Image features and inlier rate. (a) Two sample images and tracked features. (b) Feature number and inlier rate of this particular experiment. The detected features are shown in the images in (a), the green ones are inliers while the red ones are outliers.
Conclusions
In this paper, we present an SRUKF-based stereo camera and inertial sensor integration architecture for autonomous navigation. As we put our focus on the navigation and location rather than the environment reconstruction, the 3D positions of the features are not included in the filter. The measurement of the filter utilizes the multiple view geometry constraints (to be exact, the epipolar constraint and the trifocal tensor geometry constraint) between the consecutive two image pairs. The system model, the implementation of the SRUKF-based algorithm, and the feature detection, tracking, and outlier rejection method are presented in this paper.
The proposed algorithm has been validated using real outdoor data. The experiment results are compared with the pure inertial navigation solution, stereo visual odometry, and UKF-Mono/IMU approaches. The comparison shows that the proposed algorithm has multiple orders of magnitude improvement than the pure inertial navigation solution, and has more precise location and heading estimation than the stereo visual odometry and UKF-Mono/IMU approaches. The results also show the effectiveness of the outlier rejection method, which is able to reject the moving objects in the scene. The maximum 2D horizontal position error is less than 20 m for the typical vehicle path of about 4.1 km.

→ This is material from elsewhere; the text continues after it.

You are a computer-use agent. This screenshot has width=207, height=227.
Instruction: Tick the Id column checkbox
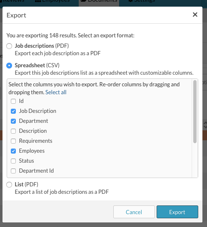[x=13, y=101]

It is concluded that the proposed algorithm has a precise motion estimation performance and is able to be used in GPS-denied environment.
Footnotes
Declaration of conflicting interests
The author(s) declared no potential conflicts of interest with respect to the research, authorship, and/or publication of this article.
Funding
The author(s) disclosed receipt of the following financial support for the research, authorship and/or publication of this article: This work was supported by the National Natural Science Foundation of China (grant number 61503403, 61573371) and National University of Defense Technology Advanced Research Programs (grant number JC14-03-04, JC14-03-06)
Appendix: Results of other trails
The algorithm is also tested with other four trails. The estimated positions, attitude errors, and velocity errors are presented and compared in Figure 7. The video clips of all our results are available online.